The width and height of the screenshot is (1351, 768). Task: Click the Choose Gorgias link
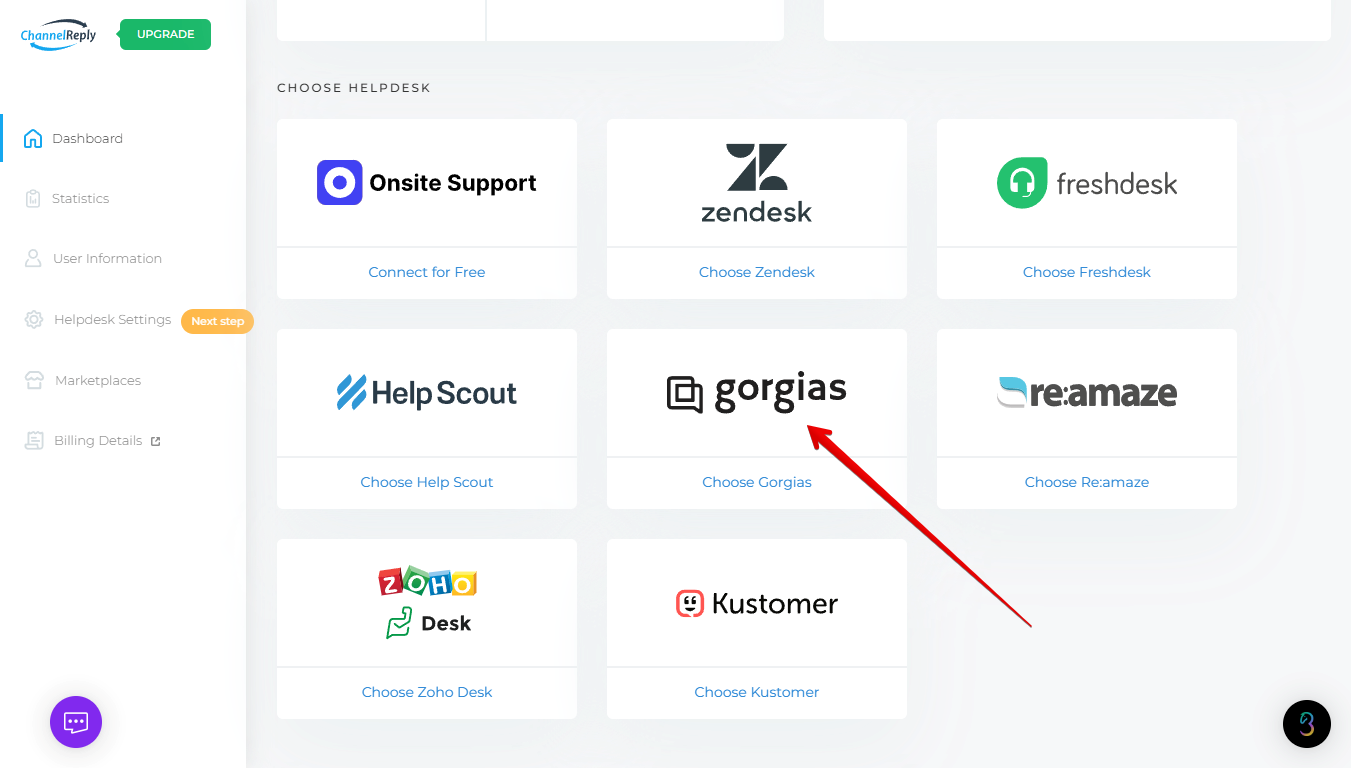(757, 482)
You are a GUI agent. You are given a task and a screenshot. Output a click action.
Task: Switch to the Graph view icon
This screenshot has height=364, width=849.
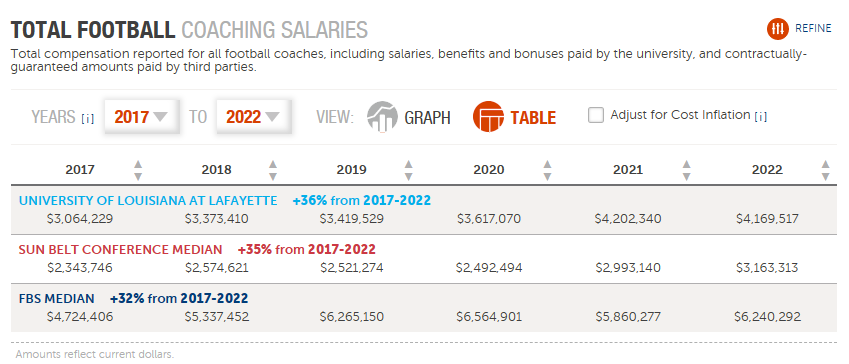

**YOUR GOAL:** Rewrite the listing with every occurrence of "screenshot" swapped for "image" and nothing else changed. Omit the pictures from your answer.

**SOLUTION:**
The width and height of the image is (1351, 768). Task: Click the Choose Gorgias link
(757, 482)
You are a GUI agent. You are given a task and a image. Output a click action.
Task: Switch to the Graph view icon
This image has height=364, width=849.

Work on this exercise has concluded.